O show começou com “Madalena”, de Ivan Lins e Ronaldo Monteiro de Souza, e contou com outros clássicos imortalizados por Elis Regina, como “Fascinação”, “Upa Neguinho”, “Ladeira da Preguiça”, “Amor Até o Fim”, “Águas de Março” e “Como Nossos Pais”. Outro homenageado da noite foi Vinicius de Moraes, cujo centenário será comemorado em 19 de outubro. No repertório, estavam “Eu Sei Que Vou Te Amar”, “Tarde em Itapoã” e “Samba da Bênção”. Também foram lembrados Dorival Caymmi, com “Samba da Minha Terra”, e Paulo Vanzolini, que morreu em 28 de abril. Daniela Mercury se atrapalhou, cantou primeiro o final de “Ronda” e depois recomeçou a canção, assumindo em grande estilo o equívoco.

Claro que não faltaram os tão esperados discursos contra os preconceitos em geral, principalmente contra homossexuais, negros, baianos e mulheres. Em um show em que o público parecia muito abaixo do esperado, foi possível avistar uma faixa com os dizeres “Mais Daniela, menos Feliciano. É hora da virada contra a homofobia”. E a cantora elogiou a decisão da oficialização dos casamentos entre pessoas do mesmo sexo e pediu o impeachment do deputado Marco Feliciano.

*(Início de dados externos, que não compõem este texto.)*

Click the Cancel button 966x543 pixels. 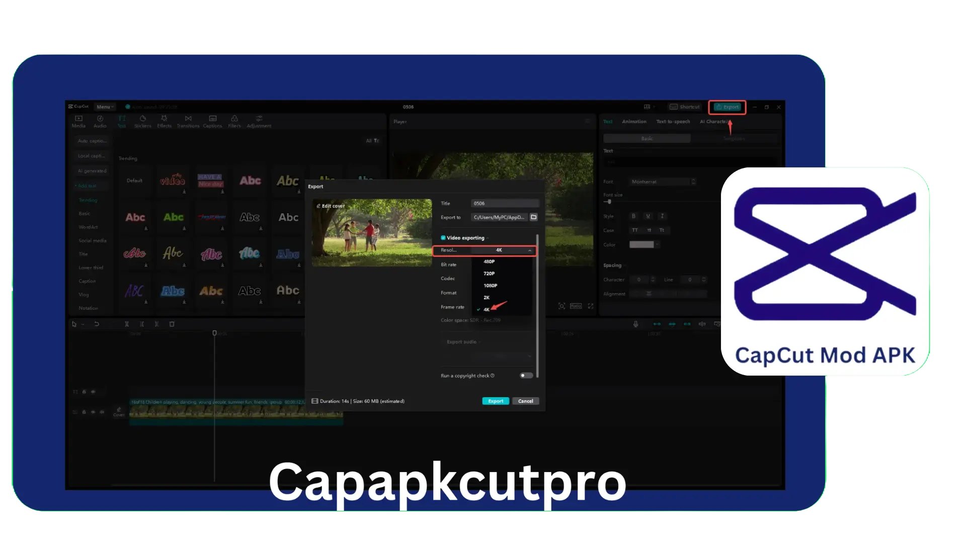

Um dos momentos mais fortes foi quando cantou o Ilê Ayê (que Bloco É Esse). Também eram muito aguardados, claro, os sucessos “Canto da Cidade”, “Você Não Entende Nada” e “O Mais Belo dos Belos”, todos com Daniela Mercury, corajosa, se arriscando na percussão. Também estavam no setlist “Mas Que Nada”, de Jorge Benjor; “Serrado”, de Djavan, e “Saudosa Maloca”, de Adoniran Barbosa.

Ficou-se com a sensação de um show bastante morno, mas, ao mesmo tempo, sofisticado para a abertura de uma Virada Cultural e mostrando uma artista que não tem vergonha em se arriscar, ainda mais na companhia de três dos melhores instrumentistas da música brasileira. Presentes, na plateia, o prefeito de São Paulo Fernando Haddad e o senador Eduardo Suplicy, que teve os documentos e o celular furtados durante o espetáculo, certamente aprovaram. Daniela Mercury deixou o palco afirmando que também estava ansiosa para ver Gal Costa, a atração seguinte.